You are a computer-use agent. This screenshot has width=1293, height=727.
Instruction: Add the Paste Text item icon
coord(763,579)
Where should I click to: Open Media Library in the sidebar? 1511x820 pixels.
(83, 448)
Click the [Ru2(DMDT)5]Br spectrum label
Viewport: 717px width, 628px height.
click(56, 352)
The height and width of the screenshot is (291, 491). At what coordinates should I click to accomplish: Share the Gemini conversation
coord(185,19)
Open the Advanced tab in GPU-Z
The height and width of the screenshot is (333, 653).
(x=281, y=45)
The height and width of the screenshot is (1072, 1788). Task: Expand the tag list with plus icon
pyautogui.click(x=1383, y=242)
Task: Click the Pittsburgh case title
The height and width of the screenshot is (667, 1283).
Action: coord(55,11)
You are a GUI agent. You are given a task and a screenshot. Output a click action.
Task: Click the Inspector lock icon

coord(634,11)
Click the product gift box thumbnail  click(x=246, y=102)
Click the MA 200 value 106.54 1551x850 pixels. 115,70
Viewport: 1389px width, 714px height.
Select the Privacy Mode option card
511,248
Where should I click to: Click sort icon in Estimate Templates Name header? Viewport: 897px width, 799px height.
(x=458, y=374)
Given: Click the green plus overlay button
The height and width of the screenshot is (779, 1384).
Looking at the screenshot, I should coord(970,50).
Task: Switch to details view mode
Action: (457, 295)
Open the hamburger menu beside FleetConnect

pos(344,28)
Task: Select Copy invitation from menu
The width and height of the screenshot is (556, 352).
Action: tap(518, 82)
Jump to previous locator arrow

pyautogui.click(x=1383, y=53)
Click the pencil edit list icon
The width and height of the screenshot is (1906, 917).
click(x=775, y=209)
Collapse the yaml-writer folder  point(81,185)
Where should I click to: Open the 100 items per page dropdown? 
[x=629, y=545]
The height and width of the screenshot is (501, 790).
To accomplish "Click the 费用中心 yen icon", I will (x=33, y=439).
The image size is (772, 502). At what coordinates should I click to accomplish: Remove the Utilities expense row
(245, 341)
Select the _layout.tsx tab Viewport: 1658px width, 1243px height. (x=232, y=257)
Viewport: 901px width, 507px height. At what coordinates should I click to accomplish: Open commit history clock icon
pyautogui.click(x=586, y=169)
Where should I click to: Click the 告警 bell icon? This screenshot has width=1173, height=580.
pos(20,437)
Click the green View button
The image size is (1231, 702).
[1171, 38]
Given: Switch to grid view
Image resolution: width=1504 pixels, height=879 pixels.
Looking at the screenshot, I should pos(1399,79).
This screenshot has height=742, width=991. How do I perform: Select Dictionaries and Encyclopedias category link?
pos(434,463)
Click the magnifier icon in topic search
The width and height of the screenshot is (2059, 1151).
- - -
■ **Problem to work on**
Give the number of lines in the material above where the word "button" appears, without any other words.

■ **Exercise result**
2